- [Exercise objective] Look through the data below for the line with "Task: Click the PRO" and the line with "Given: Click the Pelanggan users icon", then output those two and all lines in between, exactly as written.

____

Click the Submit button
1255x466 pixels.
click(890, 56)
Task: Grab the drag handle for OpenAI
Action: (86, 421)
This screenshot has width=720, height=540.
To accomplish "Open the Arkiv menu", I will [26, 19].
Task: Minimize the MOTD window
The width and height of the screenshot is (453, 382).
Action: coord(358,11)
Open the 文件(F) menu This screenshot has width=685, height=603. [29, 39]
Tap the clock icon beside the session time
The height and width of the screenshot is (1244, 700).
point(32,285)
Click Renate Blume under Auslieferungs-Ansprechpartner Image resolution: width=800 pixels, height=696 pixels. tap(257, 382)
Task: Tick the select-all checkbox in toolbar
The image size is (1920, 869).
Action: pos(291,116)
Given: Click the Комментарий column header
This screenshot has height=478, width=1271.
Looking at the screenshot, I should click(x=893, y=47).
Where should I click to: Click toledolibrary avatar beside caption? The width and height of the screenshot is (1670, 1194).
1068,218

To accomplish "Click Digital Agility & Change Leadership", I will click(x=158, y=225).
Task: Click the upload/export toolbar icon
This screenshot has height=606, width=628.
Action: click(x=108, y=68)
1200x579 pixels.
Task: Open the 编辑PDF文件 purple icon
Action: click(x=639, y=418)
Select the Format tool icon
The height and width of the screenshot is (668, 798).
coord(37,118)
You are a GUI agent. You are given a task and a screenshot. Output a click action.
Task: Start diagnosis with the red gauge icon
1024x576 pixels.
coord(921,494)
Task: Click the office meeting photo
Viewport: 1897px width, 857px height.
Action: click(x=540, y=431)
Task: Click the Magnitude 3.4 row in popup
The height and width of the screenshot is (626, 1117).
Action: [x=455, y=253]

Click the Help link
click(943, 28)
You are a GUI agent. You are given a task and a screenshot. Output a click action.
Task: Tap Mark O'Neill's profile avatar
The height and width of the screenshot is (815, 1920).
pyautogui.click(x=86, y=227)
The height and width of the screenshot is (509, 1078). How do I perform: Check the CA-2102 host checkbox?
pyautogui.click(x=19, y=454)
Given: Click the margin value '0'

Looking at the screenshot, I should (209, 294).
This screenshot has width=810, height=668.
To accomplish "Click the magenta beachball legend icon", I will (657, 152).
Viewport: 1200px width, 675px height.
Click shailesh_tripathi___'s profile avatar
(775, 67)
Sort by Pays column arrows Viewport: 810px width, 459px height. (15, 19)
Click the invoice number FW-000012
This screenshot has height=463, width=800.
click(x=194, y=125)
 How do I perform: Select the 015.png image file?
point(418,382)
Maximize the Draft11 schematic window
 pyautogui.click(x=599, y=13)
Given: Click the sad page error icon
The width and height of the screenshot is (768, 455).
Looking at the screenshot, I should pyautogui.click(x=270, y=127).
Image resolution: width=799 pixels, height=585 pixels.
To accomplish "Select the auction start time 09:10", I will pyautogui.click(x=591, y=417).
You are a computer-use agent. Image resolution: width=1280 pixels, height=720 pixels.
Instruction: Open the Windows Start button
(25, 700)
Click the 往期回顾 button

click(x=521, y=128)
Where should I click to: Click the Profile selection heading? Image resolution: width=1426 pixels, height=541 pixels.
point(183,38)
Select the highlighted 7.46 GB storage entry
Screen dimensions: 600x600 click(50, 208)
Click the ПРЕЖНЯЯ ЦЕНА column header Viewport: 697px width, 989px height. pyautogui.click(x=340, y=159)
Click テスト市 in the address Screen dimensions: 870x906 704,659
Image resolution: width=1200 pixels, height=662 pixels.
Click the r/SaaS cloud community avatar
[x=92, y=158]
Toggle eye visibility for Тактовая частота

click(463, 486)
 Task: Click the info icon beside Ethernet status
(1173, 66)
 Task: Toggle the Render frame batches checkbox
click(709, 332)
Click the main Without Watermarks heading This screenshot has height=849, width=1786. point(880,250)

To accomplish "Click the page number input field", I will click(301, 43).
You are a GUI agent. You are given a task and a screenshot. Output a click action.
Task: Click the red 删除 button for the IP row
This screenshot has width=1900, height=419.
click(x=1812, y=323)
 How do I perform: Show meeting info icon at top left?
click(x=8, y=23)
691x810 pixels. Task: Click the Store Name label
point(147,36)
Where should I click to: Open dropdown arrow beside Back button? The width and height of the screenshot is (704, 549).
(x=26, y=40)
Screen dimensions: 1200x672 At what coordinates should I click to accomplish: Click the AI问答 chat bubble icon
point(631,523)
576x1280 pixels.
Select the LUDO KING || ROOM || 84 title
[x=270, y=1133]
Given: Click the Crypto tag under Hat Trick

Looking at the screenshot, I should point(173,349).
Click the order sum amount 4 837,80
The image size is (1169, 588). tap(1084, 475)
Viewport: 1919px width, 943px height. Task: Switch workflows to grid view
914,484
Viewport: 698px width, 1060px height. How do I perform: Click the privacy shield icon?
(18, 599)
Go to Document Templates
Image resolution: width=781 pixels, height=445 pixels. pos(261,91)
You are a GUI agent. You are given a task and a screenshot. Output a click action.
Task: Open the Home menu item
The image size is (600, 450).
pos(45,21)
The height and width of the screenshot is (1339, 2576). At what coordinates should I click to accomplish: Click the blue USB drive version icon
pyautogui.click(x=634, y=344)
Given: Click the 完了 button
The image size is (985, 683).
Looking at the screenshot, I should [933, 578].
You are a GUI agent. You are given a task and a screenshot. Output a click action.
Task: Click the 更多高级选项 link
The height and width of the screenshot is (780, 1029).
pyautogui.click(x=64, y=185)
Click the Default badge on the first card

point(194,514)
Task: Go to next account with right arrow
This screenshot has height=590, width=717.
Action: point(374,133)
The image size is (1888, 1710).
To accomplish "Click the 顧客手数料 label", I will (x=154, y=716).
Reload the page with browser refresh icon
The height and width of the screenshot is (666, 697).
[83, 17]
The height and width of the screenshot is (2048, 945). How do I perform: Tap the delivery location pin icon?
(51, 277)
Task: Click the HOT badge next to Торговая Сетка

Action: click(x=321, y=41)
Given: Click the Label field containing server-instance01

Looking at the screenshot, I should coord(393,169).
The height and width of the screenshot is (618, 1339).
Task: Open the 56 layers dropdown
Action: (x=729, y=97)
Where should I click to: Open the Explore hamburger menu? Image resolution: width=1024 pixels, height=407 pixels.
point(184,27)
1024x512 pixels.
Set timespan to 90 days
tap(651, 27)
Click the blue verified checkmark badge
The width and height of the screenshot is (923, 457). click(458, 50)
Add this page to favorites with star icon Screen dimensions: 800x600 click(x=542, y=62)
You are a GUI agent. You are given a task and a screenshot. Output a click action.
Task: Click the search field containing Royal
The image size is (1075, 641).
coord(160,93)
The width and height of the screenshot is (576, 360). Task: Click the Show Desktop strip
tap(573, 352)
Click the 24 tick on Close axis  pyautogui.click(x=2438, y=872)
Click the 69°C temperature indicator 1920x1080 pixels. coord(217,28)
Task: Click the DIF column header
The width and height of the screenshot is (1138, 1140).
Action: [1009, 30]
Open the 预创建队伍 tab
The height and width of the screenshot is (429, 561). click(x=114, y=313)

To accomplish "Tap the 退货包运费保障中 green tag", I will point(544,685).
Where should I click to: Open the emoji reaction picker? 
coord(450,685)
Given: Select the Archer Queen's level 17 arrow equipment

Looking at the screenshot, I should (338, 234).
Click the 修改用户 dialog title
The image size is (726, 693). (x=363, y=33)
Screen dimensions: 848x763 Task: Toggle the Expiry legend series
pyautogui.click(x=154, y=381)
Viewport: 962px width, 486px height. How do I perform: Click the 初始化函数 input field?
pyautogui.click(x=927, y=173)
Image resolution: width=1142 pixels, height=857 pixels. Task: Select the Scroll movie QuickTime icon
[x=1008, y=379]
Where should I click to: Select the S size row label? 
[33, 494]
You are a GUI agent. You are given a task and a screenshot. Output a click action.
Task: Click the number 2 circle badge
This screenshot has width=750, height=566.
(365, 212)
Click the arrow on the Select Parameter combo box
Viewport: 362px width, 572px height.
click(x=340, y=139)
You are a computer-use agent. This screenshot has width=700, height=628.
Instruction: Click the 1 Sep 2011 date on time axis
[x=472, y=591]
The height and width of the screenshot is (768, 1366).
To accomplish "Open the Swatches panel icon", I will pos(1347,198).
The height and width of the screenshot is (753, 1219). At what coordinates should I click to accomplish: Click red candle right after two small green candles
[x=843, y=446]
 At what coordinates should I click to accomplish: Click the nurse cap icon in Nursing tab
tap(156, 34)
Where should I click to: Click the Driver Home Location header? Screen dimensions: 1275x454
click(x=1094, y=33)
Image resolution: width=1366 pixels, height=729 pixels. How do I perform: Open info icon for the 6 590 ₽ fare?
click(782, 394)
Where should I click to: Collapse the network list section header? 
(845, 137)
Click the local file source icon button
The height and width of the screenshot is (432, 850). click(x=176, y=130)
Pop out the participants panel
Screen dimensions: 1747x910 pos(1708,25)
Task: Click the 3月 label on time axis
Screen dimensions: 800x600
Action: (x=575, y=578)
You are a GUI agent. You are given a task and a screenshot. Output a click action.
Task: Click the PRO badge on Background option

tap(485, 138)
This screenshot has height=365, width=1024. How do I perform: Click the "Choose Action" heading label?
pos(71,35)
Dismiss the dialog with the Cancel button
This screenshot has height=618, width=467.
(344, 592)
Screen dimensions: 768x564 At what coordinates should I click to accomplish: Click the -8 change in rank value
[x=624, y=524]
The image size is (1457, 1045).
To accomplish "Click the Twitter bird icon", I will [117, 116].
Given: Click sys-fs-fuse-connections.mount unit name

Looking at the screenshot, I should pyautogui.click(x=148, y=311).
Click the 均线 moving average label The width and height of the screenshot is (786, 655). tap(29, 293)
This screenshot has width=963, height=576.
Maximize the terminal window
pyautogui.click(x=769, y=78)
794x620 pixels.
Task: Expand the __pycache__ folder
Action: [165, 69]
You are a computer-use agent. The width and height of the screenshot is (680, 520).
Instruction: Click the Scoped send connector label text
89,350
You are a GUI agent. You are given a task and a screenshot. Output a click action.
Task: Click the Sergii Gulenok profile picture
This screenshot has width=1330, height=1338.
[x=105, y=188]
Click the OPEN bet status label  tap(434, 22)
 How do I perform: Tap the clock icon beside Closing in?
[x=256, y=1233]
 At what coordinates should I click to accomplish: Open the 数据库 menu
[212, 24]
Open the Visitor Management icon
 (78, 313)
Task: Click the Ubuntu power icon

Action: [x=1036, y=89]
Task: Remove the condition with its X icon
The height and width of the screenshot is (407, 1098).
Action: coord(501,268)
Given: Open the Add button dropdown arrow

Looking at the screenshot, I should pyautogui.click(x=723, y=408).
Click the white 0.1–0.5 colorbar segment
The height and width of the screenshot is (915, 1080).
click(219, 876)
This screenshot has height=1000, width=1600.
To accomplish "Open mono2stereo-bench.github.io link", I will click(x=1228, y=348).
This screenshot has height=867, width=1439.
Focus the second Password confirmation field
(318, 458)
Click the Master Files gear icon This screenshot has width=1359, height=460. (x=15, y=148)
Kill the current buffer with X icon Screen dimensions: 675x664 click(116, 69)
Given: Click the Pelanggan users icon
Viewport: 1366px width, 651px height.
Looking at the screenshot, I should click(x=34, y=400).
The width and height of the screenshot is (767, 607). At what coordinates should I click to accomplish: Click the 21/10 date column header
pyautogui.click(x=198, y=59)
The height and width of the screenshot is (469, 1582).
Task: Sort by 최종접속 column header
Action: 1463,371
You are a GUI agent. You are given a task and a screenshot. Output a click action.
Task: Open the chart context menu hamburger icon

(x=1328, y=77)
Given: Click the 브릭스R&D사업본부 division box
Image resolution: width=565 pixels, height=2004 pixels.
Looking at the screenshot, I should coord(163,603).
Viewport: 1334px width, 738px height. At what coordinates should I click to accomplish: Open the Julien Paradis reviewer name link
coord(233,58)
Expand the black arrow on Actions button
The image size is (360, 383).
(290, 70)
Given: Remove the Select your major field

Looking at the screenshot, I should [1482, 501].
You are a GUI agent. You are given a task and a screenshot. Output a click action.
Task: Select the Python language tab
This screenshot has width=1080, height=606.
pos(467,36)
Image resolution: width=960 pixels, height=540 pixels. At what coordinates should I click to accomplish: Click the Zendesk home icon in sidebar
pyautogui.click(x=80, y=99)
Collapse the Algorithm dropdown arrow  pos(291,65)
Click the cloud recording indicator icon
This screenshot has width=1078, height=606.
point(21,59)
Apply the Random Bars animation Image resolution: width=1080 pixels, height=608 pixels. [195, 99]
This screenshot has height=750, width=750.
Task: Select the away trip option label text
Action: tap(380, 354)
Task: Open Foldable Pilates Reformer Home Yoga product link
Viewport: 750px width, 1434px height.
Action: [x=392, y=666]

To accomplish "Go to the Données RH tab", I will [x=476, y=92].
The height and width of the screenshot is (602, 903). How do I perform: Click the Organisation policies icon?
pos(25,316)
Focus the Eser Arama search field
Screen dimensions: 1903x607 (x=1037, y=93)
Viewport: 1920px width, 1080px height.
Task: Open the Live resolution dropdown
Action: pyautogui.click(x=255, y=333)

____

- [Written response]
Task: Click the PRO badge on Background option

tap(485, 138)
This screenshot has height=365, width=1024. How do I perform: Click the "Choose Action" heading label?
pos(71,35)
Dismiss the dialog with the Cancel button
This screenshot has height=618, width=467.
(344, 592)
Screen dimensions: 768x564 At what coordinates should I click to accomplish: Click the -8 change in rank value
[x=624, y=524]
The image size is (1457, 1045).
To accomplish "Click the Twitter bird icon", I will [117, 116].
Given: Click sys-fs-fuse-connections.mount unit name

Looking at the screenshot, I should pyautogui.click(x=148, y=311).
Click the 均线 moving average label The width and height of the screenshot is (786, 655). tap(29, 293)
This screenshot has width=963, height=576.
Maximize the terminal window
pyautogui.click(x=769, y=78)
794x620 pixels.
Task: Expand the __pycache__ folder
Action: [165, 69]
You are a computer-use agent. The width and height of the screenshot is (680, 520).
Instruction: Click the Scoped send connector label text
89,350
You are a GUI agent. You are given a task and a screenshot. Output a click action.
Task: Click the Sergii Gulenok profile picture
This screenshot has width=1330, height=1338.
[x=105, y=188]
Click the OPEN bet status label  tap(434, 22)
 How do I perform: Tap the clock icon beside Closing in?
[x=256, y=1233]
 At what coordinates should I click to accomplish: Open the 数据库 menu
[212, 24]
Open the Visitor Management icon
 (78, 313)
Task: Click the Ubuntu power icon

Action: [x=1036, y=89]
Task: Remove the condition with its X icon
The height and width of the screenshot is (407, 1098).
Action: coord(501,268)
Given: Open the Add button dropdown arrow

Looking at the screenshot, I should pyautogui.click(x=723, y=408).
Click the white 0.1–0.5 colorbar segment
The height and width of the screenshot is (915, 1080).
click(219, 876)
This screenshot has height=1000, width=1600.
To accomplish "Open mono2stereo-bench.github.io link", I will click(x=1228, y=348).
This screenshot has height=867, width=1439.
Focus the second Password confirmation field
(318, 458)
Click the Master Files gear icon This screenshot has width=1359, height=460. (x=15, y=148)
Kill the current buffer with X icon Screen dimensions: 675x664 click(116, 69)
Given: Click the Pelanggan users icon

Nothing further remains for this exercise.